In the wake of last week's intervention, and with further intervention possible, talking up the euro is definitely more effective now. In a magazine interview today,

Bundesbank

President

Ernst Welteke

made sure his comments carried the maximum threat. "The war chest of European central banks is well filled," he said, adding that he is "certain that the euro's weakness will not continue."

Other European leaders made similar remarks, including ECB Vice-President

Christian Noyer

and former German Chancellor

Helmut Kohl

.

Dollar/yen has edged fractionally higher, to open at 107.75. As in Tuesday's trading, a weaker yen and firmer euro has pushed the euro/yen cross significantly higher. At the open in New York, euro/yen is up a further three-quarters of a percent, at 95.45 yen -- a gain of more than 5% since last week's lows.

The yen's weakness continues to be driven by poor economic growth and, in particular, few signs of a pick-up in consumer demand. This problem was exacerbated by the announcement that Japanese retail sales for August were 1.3% lower than year-ago levels, the 41st successive month of decline.

Sterling is higher at $1.4650, with the euro firmer vs. the pound, at 60.40. The U.K.'s

GDP

was unchanged in the second quarter, with the annual growth rate slightly higher at 3.2%.
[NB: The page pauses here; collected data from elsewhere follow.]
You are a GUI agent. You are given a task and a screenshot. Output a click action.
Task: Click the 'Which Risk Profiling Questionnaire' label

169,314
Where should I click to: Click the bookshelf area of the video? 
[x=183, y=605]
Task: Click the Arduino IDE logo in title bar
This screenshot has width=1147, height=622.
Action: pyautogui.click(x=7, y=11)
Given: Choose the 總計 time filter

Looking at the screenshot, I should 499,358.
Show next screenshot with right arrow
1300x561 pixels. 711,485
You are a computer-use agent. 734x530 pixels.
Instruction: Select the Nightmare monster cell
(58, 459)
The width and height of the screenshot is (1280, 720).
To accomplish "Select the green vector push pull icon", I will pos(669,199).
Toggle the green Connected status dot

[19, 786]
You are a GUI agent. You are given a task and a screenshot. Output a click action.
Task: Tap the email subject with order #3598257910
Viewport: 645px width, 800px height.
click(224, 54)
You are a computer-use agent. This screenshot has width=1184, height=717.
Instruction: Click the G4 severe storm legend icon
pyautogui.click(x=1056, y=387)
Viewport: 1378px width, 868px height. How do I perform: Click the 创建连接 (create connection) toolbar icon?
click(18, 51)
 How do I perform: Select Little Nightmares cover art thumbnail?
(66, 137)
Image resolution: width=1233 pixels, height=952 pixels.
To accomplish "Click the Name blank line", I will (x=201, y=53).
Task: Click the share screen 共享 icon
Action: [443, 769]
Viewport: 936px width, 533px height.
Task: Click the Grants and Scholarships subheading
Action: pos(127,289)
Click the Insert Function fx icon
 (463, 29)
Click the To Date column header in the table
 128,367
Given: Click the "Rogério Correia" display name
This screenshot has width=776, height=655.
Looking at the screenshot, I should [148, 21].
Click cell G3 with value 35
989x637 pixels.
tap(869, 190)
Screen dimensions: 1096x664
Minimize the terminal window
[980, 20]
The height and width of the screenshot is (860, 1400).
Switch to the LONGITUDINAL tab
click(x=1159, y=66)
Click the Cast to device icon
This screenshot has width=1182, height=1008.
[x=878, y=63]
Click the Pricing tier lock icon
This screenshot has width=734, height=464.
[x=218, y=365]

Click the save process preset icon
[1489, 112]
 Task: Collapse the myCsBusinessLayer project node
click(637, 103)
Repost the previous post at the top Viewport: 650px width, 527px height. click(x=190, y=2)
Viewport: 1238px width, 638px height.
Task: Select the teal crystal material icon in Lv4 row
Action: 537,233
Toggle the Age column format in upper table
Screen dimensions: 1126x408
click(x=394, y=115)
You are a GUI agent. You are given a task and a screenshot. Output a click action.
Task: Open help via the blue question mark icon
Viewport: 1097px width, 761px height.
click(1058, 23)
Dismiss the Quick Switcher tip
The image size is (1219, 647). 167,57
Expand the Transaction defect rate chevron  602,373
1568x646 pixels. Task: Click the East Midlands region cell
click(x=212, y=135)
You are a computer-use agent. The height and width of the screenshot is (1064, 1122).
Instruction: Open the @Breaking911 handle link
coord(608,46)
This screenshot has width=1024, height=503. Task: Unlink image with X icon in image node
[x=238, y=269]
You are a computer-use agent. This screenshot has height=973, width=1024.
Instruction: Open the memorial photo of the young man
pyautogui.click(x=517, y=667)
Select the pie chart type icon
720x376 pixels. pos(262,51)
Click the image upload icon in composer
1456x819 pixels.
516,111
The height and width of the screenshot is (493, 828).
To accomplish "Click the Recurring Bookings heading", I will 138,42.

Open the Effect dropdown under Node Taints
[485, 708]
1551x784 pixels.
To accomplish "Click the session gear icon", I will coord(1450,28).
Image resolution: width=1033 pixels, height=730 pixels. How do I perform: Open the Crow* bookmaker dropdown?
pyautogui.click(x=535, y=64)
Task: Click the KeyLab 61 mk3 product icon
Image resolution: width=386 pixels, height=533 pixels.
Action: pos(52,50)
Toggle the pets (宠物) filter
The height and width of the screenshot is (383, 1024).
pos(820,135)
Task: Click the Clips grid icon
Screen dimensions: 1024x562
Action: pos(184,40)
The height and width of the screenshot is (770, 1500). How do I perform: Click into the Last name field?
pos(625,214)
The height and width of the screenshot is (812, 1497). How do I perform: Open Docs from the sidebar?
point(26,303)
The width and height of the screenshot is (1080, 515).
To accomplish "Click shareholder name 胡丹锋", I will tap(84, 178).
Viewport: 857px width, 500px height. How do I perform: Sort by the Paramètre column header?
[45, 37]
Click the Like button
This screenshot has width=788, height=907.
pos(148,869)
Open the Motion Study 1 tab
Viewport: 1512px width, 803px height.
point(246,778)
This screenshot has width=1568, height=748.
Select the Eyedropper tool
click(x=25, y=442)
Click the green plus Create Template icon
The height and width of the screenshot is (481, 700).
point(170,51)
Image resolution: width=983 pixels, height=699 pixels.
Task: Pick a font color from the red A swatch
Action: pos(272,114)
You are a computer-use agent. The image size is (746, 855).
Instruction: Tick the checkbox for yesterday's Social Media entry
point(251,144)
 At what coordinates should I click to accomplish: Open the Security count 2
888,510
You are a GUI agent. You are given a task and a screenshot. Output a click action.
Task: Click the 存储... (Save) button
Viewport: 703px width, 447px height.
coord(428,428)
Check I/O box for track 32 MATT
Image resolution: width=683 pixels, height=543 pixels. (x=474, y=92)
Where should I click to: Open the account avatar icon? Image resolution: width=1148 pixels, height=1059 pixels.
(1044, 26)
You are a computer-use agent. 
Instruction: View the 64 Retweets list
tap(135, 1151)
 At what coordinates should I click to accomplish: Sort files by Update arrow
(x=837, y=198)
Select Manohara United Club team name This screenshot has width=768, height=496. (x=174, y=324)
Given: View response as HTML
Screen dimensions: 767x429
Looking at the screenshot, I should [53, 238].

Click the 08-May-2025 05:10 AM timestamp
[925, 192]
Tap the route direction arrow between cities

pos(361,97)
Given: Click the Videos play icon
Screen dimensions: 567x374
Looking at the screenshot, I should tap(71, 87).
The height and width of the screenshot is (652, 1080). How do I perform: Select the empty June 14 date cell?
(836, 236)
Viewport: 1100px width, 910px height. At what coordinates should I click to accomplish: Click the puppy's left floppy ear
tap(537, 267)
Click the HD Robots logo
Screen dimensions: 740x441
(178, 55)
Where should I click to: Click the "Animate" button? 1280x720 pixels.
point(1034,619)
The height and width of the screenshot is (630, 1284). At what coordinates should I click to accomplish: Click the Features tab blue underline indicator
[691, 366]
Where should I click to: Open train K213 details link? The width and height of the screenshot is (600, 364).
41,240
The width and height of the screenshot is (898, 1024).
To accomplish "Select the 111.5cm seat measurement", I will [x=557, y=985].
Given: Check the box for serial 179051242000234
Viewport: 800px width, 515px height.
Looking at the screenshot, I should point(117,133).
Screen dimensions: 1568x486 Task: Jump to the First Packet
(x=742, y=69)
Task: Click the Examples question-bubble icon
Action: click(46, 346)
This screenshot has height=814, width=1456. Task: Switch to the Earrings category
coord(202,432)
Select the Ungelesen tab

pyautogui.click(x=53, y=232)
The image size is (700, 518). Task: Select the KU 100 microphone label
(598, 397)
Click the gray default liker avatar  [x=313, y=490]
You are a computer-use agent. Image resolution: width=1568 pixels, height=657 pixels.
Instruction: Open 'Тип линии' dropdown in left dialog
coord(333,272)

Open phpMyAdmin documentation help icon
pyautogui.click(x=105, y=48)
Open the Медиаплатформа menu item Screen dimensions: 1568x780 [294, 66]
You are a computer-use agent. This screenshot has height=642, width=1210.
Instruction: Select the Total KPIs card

The euro's gains are helping the Swiss franc. Dollar/Swiss franc is trading at SF1.7220, 50 basis points lower than yesterday's closing level. The euro is slightly stronger vs. the Swiss franc at SF1.5245.

The Canadian dollar is little changed at C$1.4880.

The Australian dollar stayed in a narrow range overnight and is largely tracking the euro's moves. This morning the Aussie is opening around $0.5490. The New Zealand dollar is little changed at $0.4140.

The South African rand is relatively firm this morning at 7.19/dollar, supported by the euro's gains. The rand has recovered sharply from last week's all-time low of 7.38 and is expected to make further gains in the near term.